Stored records

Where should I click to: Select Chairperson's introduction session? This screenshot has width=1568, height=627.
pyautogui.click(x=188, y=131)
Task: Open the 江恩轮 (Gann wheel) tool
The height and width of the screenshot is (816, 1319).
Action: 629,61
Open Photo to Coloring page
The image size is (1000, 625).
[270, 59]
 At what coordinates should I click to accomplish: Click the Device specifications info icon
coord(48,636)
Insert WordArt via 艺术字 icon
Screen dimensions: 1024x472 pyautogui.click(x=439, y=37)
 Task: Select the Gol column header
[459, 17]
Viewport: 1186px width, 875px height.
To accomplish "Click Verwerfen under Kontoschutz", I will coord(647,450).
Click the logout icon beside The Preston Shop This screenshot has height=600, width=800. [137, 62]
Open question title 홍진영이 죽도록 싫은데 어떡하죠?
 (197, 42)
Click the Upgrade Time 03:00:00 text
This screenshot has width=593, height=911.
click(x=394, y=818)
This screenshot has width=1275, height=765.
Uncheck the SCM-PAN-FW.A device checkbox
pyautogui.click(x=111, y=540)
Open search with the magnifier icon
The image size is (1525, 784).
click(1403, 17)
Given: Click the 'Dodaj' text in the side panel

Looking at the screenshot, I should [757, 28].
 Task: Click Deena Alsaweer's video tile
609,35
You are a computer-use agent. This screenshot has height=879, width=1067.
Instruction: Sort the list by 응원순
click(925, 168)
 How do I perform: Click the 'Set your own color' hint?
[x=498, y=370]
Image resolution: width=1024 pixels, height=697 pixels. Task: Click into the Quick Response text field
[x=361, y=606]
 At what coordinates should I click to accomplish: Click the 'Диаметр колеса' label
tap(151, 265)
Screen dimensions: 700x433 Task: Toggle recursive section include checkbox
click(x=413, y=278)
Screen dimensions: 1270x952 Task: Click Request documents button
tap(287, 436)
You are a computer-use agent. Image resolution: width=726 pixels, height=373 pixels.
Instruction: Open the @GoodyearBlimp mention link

> _Work item_
An exact copy of every record above is what's needed here.

> _Written answer_
Where should I click to: Select Chairperson's introduction session? This screenshot has width=1568, height=627.
pyautogui.click(x=188, y=131)
Task: Open the 江恩轮 (Gann wheel) tool
The height and width of the screenshot is (816, 1319).
Action: 629,61
Open Photo to Coloring page
The image size is (1000, 625).
[270, 59]
 At what coordinates should I click to accomplish: Click the Device specifications info icon
coord(48,636)
Insert WordArt via 艺术字 icon
Screen dimensions: 1024x472 pyautogui.click(x=439, y=37)
 Task: Select the Gol column header
[459, 17]
Viewport: 1186px width, 875px height.
To accomplish "Click Verwerfen under Kontoschutz", I will coord(647,450).
Click the logout icon beside The Preston Shop This screenshot has height=600, width=800. [137, 62]
Open question title 홍진영이 죽도록 싫은데 어떡하죠?
 (197, 42)
Click the Upgrade Time 03:00:00 text
This screenshot has width=593, height=911.
click(x=394, y=818)
This screenshot has width=1275, height=765.
Uncheck the SCM-PAN-FW.A device checkbox
pyautogui.click(x=111, y=540)
Open search with the magnifier icon
The image size is (1525, 784).
click(1403, 17)
Given: Click the 'Dodaj' text in the side panel

Looking at the screenshot, I should [757, 28].
 Task: Click Deena Alsaweer's video tile
609,35
You are a computer-use agent. This screenshot has height=879, width=1067.
Instruction: Sort the list by 응원순
click(925, 168)
 How do I perform: Click the 'Set your own color' hint?
[x=498, y=370]
Image resolution: width=1024 pixels, height=697 pixels. Task: Click into the Quick Response text field
[x=361, y=606]
 At what coordinates should I click to accomplish: Click the 'Диаметр колеса' label
tap(151, 265)
Screen dimensions: 700x433 Task: Toggle recursive section include checkbox
click(x=413, y=278)
Screen dimensions: 1270x952 Task: Click Request documents button
tap(287, 436)
You are a computer-use agent. Image resolution: width=726 pixels, height=373 pixels.
Instruction: Open the @GoodyearBlimp mention link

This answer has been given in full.